AMOS appears to be moving toward the small satellite and new-space market, using freeform optics and additive manufacturing as differentiators — making them a strong collaboration candidate for any consortium building compact, high-performance space instruments.

Collaboration profile

How they like to work

Role: specialist_contributorReach: European16 countries collaborated

AMOS has participated only as a consortium member, never as project coordinator, across both its H2020 projects — a pattern typical of highly specialized technology suppliers who contribute a defined deliverable rather than managing the overall research agenda. Despite only two projects, they have accumulated 41 unique partners across 16 countries, indicating participation in large, multi-partner RIA consortia rather than bilateral or small-team engagements. This suggests they are comfortable operating inside complex international projects where they hold a clear technical mandate (optical system, mirror subsystem) while others handle coordination and integration.
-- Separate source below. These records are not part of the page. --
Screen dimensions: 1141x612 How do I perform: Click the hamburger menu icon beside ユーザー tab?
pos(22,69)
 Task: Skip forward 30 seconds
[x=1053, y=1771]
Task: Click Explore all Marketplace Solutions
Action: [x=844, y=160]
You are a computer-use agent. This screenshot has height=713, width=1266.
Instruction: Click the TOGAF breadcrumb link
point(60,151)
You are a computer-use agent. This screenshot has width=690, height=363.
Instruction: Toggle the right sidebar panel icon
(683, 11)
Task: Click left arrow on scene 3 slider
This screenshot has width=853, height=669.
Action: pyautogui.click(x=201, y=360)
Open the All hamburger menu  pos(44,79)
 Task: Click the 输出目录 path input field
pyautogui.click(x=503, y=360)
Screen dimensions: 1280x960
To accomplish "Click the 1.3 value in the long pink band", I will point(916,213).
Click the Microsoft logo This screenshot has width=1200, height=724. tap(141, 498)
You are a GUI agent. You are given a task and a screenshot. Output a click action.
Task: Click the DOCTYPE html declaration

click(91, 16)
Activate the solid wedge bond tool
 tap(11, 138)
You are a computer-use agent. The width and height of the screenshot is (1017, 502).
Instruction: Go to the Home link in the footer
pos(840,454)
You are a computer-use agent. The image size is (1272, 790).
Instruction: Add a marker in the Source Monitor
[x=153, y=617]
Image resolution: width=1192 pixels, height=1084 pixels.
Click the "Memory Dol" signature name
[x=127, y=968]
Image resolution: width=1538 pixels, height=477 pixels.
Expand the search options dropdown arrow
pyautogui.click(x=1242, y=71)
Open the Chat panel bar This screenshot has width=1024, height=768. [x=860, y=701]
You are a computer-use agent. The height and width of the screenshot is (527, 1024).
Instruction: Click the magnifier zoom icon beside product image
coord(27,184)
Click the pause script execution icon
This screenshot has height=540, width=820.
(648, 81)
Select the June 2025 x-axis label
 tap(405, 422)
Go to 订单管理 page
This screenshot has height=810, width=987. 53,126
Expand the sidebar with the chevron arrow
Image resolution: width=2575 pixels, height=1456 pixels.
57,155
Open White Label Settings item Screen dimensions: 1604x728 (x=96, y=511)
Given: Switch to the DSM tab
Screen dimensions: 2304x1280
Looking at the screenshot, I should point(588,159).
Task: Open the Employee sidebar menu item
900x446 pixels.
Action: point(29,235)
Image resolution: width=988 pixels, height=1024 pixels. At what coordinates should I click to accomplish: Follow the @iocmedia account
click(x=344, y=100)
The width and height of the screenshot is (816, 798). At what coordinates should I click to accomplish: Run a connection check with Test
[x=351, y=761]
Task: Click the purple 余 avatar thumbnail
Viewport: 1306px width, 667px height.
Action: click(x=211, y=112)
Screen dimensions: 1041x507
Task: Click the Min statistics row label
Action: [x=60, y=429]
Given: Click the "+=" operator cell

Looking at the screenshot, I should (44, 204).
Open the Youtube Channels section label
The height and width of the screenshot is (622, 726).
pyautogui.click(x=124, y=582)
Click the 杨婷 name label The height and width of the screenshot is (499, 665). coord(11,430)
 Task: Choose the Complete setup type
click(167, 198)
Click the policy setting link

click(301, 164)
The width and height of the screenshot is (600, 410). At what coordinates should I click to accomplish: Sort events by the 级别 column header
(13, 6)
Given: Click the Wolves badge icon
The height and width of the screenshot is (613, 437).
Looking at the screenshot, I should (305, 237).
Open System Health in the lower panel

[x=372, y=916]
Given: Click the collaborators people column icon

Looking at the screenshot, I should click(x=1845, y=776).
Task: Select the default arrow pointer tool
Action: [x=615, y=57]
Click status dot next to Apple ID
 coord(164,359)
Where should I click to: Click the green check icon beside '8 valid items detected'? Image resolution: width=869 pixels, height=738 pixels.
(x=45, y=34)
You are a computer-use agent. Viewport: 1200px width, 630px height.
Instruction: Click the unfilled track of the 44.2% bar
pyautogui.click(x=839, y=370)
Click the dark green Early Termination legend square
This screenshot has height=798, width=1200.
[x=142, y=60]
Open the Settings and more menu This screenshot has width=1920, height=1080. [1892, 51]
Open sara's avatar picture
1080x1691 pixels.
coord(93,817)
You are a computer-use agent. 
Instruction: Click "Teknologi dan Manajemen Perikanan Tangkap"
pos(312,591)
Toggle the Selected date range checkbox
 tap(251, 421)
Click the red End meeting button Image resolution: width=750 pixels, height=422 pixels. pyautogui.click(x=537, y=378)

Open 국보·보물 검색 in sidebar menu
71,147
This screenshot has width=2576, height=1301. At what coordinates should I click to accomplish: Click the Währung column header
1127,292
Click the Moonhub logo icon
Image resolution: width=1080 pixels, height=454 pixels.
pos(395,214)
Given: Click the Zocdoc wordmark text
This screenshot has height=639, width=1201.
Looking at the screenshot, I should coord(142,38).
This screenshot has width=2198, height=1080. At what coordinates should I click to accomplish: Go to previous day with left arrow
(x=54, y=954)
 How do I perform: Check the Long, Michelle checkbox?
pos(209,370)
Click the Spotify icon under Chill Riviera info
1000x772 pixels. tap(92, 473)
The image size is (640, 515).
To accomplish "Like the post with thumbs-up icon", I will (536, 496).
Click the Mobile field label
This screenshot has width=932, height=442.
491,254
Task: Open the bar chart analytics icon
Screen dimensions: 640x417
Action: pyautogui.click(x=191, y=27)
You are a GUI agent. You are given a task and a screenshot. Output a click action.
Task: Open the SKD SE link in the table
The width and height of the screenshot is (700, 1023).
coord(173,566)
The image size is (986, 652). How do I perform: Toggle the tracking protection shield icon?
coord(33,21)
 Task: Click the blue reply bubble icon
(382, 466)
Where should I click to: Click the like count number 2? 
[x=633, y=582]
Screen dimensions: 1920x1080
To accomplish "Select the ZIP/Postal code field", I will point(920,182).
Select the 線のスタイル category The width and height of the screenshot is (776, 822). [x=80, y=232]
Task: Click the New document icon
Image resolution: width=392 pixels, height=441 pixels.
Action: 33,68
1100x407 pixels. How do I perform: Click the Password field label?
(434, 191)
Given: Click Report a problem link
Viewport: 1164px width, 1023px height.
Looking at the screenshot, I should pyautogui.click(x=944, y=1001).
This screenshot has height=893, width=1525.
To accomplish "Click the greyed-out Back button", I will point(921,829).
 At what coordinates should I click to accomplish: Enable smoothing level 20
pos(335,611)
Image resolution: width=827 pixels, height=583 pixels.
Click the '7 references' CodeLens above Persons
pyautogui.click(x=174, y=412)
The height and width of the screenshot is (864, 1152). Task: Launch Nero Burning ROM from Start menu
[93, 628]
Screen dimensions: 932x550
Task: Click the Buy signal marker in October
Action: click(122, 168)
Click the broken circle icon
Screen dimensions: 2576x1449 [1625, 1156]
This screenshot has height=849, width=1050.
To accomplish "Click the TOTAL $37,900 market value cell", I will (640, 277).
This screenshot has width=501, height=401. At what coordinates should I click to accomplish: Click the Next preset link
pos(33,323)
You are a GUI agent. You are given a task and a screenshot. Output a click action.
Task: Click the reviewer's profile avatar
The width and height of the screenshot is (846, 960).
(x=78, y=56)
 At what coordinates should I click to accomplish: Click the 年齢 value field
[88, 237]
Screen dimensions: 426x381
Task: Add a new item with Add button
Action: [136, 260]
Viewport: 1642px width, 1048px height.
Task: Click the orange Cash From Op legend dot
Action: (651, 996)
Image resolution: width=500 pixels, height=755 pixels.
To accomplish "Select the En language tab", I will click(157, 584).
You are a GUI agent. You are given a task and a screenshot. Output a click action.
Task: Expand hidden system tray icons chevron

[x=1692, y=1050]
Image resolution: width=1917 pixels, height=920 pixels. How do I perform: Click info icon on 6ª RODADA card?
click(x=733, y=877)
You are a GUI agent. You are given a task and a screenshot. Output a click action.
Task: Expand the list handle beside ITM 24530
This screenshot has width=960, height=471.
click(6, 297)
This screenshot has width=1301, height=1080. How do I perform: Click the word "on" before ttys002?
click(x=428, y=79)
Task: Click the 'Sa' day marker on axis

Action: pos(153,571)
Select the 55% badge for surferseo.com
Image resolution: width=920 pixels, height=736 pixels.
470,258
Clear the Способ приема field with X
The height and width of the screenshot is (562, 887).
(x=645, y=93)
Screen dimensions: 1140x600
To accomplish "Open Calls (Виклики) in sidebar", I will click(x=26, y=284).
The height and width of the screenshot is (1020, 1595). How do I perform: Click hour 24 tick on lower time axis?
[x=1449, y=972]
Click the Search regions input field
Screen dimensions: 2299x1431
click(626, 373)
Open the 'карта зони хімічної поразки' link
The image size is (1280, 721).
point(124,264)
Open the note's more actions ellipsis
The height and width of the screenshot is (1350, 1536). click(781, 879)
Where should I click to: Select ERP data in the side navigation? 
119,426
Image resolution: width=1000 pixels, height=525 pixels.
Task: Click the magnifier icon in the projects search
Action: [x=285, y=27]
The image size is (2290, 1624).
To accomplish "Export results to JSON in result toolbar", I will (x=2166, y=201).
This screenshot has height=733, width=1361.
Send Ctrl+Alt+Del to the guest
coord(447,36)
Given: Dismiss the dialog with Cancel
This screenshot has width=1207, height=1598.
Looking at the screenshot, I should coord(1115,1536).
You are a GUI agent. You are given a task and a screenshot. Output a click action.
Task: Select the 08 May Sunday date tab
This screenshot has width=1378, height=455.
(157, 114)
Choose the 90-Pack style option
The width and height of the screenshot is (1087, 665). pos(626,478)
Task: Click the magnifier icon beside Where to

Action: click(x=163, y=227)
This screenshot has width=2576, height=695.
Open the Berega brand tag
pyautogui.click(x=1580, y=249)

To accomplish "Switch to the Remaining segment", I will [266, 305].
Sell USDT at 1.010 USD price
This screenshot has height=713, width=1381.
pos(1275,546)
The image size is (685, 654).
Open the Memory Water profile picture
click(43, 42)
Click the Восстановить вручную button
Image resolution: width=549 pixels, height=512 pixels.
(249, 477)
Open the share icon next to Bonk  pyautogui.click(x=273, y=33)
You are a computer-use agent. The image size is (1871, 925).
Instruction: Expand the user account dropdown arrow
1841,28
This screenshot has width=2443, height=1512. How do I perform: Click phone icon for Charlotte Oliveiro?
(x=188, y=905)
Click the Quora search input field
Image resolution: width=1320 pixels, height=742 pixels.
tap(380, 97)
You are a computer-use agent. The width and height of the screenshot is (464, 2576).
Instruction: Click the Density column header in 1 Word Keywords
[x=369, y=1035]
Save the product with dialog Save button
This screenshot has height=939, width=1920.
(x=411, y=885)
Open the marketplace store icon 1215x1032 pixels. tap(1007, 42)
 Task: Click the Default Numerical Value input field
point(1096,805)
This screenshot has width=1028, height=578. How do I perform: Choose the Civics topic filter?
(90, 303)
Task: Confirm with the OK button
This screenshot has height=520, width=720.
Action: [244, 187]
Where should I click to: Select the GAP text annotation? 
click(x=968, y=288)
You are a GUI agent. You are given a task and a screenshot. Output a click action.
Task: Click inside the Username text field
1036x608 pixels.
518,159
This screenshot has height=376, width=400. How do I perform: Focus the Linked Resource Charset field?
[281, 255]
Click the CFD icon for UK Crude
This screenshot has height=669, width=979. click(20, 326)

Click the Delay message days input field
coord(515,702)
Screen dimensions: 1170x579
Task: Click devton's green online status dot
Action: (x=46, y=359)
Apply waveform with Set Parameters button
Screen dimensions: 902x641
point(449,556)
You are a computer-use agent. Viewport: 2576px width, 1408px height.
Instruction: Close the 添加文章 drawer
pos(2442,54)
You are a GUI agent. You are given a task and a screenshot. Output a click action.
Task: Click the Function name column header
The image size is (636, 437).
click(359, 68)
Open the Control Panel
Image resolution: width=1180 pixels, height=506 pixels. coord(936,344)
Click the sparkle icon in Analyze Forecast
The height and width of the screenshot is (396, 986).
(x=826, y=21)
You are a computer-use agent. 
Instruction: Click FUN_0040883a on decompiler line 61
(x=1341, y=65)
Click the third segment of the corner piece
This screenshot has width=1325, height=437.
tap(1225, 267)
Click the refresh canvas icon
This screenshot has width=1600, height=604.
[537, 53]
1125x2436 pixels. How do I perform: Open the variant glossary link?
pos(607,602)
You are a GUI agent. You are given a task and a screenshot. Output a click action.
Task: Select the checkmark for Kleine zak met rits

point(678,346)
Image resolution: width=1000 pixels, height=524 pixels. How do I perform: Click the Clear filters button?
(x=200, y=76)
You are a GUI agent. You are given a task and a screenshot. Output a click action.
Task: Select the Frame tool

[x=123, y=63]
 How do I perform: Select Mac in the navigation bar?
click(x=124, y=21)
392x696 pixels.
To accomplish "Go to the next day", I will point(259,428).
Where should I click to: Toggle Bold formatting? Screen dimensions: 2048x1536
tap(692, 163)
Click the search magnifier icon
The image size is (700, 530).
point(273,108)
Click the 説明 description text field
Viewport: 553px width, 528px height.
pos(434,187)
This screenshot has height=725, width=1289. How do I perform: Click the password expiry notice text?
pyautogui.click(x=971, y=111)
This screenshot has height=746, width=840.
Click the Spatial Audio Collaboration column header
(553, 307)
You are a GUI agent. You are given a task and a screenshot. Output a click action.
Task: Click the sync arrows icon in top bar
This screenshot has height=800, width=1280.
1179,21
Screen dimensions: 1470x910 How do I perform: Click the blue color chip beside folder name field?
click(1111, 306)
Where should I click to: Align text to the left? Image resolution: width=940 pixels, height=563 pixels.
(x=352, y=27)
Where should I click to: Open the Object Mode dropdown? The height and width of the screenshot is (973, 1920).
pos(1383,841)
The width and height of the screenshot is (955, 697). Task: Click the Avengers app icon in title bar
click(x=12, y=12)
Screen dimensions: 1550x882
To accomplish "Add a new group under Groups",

With 41 unique consortium partners across 16 countries from only 2 projects, AMOS plugs into large, geographically diverse research networks — both projects were pan-European RIA consortia drawing partners from across the EU and associated countries. Their network breadth relative to project count is unusually high, reflecting the large consortia typical of research infrastructure and space projects.

Why partner with them

What sets them apart

AMOS occupies a narrow but valuable niche: a private SME with both the optical design capability (freeform surfaces, wide-field architectures) and the advanced manufacturing capability (metal additive, low-CTE AlSi) to take a concept from design to hardware in a single organization. Most optics SMEs either design or fabricate — AMOS appears to do both, which reduces integration risk for consortium partners. Their simultaneous presence in solar astronomy infrastructure and commercial Earth observation satellites demonstrates they can transfer optical knowledge across domains, which is increasingly valuable as space instrumentation commercializes.

Notable projects

Highlights from their portfolio

  • VIDEO
    AMOS's largest H2020 award (EUR 359,235) and the project most directly linked to commercial space markets — developing freeform mirror-based wide-field video imaging for future small satellite constellations, combining advanced optics with additive manufacturing.
  • SOLARNET
    Placed AMOS inside one of Europe's flagship solar physics consortia, providing instrument-level optical expertise to the preparatory network for the 4m European Solar Telescope — high scientific prestige for a small private company.
Cross-sector capabilities
Research infrastructure (ground-based telescope instrumentation)Environment (Earth observation from small satellite platforms)Manufacturing (additive manufacturing of precision optical structures)
Analysis note: Only 2 projects, both starting in 2019, make temporal evolution analysis largely impossible — the early/recent keyword split reflects two parallel projects rather than genuine change over time. Profile confidence is constrained by dataset size, though the company name and project keywords are technically specific enough to support reasonable expertise inferences. No website data was available for cross-checking.